PROBLEM STATEMENT:
Please copy out the listing below with "Display size" substituted for each occurrence of "Screen dimensions", changing nothing else.

SOURCE MATERIAL:
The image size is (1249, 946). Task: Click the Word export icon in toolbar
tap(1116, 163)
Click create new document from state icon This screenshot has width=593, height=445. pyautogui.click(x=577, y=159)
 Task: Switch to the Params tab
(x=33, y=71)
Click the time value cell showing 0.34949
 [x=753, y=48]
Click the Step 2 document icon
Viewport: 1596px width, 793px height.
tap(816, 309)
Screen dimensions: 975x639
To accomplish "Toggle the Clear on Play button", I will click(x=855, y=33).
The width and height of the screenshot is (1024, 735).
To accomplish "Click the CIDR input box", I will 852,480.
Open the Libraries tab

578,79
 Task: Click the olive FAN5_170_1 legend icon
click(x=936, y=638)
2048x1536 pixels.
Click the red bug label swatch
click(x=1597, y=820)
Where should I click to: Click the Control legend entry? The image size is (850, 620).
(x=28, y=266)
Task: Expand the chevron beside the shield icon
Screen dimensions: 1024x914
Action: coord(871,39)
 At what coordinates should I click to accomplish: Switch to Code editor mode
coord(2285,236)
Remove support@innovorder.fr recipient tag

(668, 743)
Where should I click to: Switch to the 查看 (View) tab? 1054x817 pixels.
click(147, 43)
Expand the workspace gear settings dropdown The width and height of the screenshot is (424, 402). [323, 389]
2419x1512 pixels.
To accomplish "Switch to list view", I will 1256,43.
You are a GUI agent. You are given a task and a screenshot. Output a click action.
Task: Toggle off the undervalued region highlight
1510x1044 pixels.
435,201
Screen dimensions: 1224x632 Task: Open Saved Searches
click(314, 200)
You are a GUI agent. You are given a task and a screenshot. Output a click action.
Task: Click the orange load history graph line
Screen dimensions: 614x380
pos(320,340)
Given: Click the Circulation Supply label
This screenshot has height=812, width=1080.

WRITTEN ANSWER:
The image size is (1249, 946). Task: Click the Word export icon in toolbar
tap(1116, 163)
Click create new document from state icon This screenshot has width=593, height=445. pyautogui.click(x=577, y=159)
 Task: Switch to the Params tab
(x=33, y=71)
Click the time value cell showing 0.34949
 [x=753, y=48]
Click the Step 2 document icon
Viewport: 1596px width, 793px height.
tap(816, 309)
Display size: 975x639
To accomplish "Toggle the Clear on Play button", I will click(x=855, y=33).
The width and height of the screenshot is (1024, 735).
To accomplish "Click the CIDR input box", I will 852,480.
Open the Libraries tab

578,79
 Task: Click the olive FAN5_170_1 legend icon
click(x=936, y=638)
2048x1536 pixels.
Click the red bug label swatch
click(x=1597, y=820)
Where should I click to: Click the Control legend entry? The image size is (850, 620).
(x=28, y=266)
Task: Expand the chevron beside the shield icon
Display size: 1024x914
Action: coord(871,39)
 At what coordinates should I click to accomplish: Switch to Code editor mode
coord(2285,236)
Remove support@innovorder.fr recipient tag

(668, 743)
Where should I click to: Switch to the 查看 (View) tab? 1054x817 pixels.
click(147, 43)
Expand the workspace gear settings dropdown The width and height of the screenshot is (424, 402). [323, 389]
2419x1512 pixels.
To accomplish "Switch to list view", I will 1256,43.
You are a GUI agent. You are given a task and a screenshot. Output a click action.
Task: Toggle off the undervalued region highlight
1510x1044 pixels.
435,201
Display size: 1224x632 Task: Open Saved Searches
click(314, 200)
You are a GUI agent. You are given a task and a screenshot. Output a click action.
Task: Click the orange load history graph line
Display size: 614x380
pos(320,340)
Given: Click the Circulation Supply label
This screenshot has height=812, width=1080.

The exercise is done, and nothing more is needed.